So, I marched for science on April 22, like many others; but in my heart I didn’t really know WHY I was marching.
It’s taken a few days to really sink in — but I think I’ve got it. The reason why I marched is this: because I want people to question themselves and their world. Just like I did, this week.
Let me explain. This is a reasonably new thing for me — learning to question myself and my core ideals — and it’s something that I’ve only truly learnt through studying science, and particularly from learning about the scientific method. I believe others can learn quite a bit from wading into the cool waters of science and maths — particularly how to be a more open-minded, inquisitive person with a broader perspective of the world.
At the core of all good science, there’s something called ‘the scientific method’. There’s something quite beautiful about the scientific method. In many ways, it’s pretty simple: observe something, hypothesise why something happens, test whether your hypothesis is true, and then re-evaluate the outcome, before starting over again.
The thing is, the scientific method isn’t just for scientists. It’s a way of evaluating any problem — whether it be brewing beer, choosing a shampoo, or riding a skateboard. The scientific method is simply about understanding things better, and is a learning model that can be applied to all aspects of life. What I love most about the scientific method is its objectivity — accepting when your hypotheses are wrong, but then refining your view to correct for this.

_ _ _ _

Exercise prompt >>
Answer these questions about the piece on marching for science:
(a) On what date did the writer march?
(b) What steps of the scientific method does the text list?
(c) Which three everyday activities does the text give as examples of where the scientific method can be applied?

_ _ _ _

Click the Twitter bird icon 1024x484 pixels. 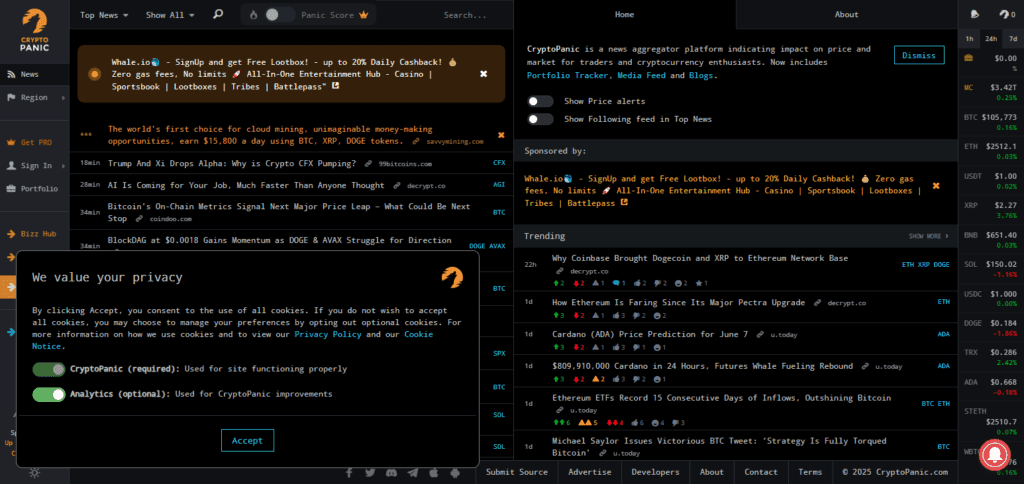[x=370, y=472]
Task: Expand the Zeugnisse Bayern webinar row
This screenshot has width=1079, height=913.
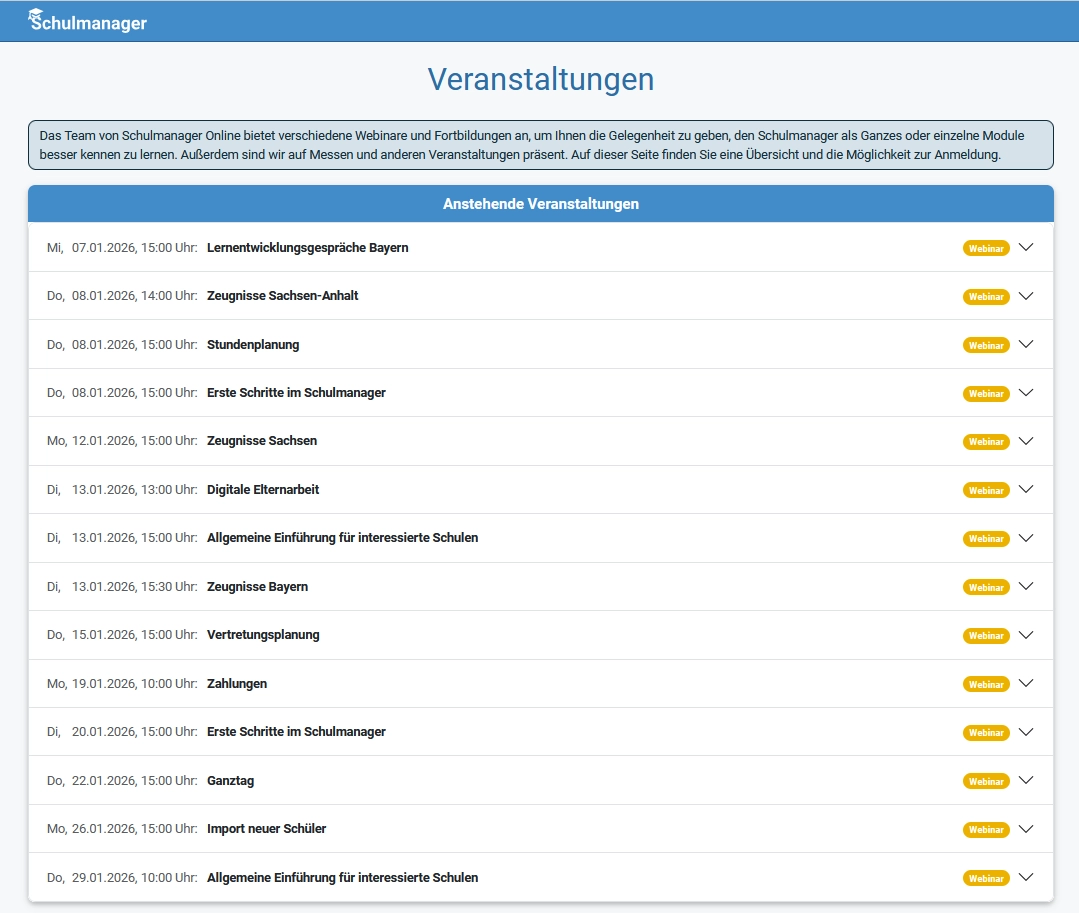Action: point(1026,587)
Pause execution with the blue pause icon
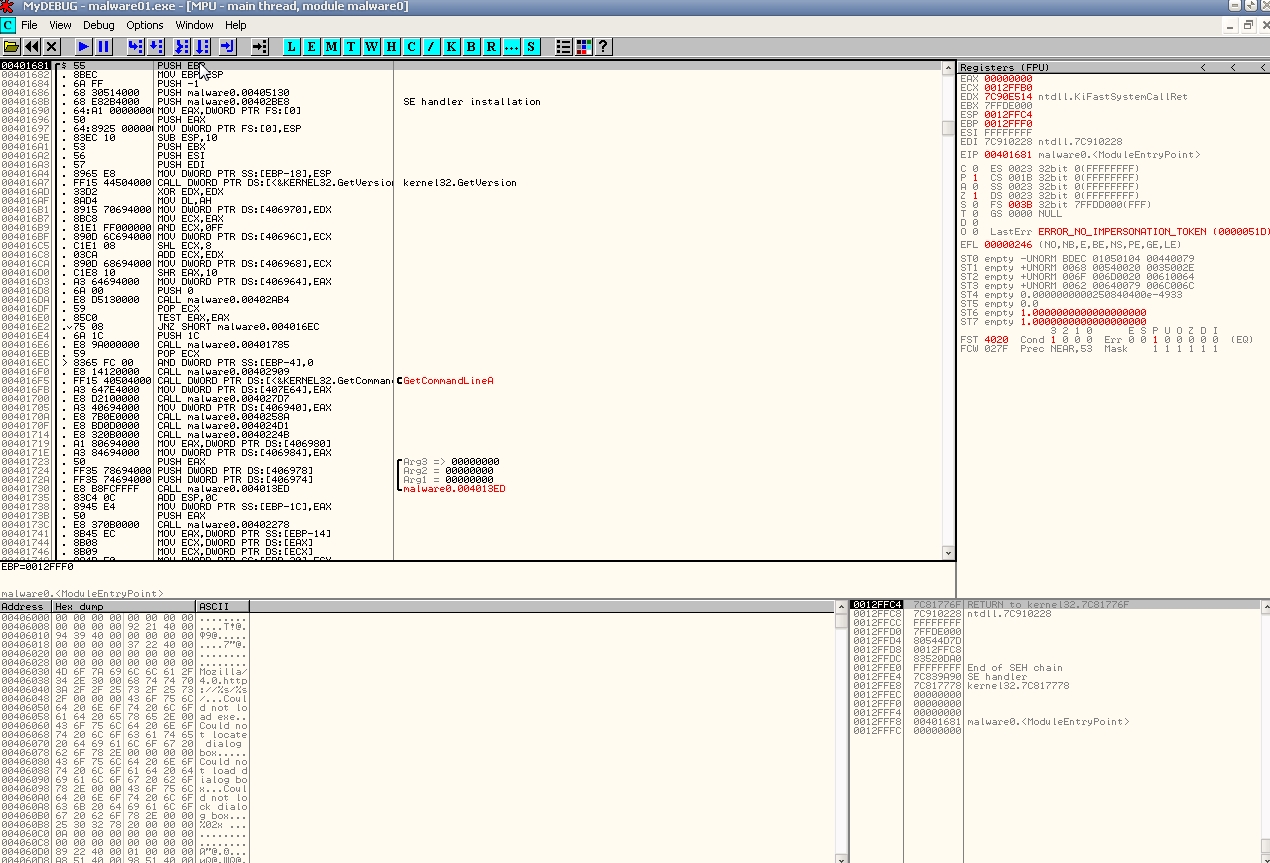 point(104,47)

_ _ _ _

Output below >>
(a) April 22.
(b) Observe something, form a hypothesis about why it happens, test whether the hypothesis is true, then re-evaluate the outcome before starting over again.
(c) Brewing beer, choosing a shampoo, and riding a skateboard.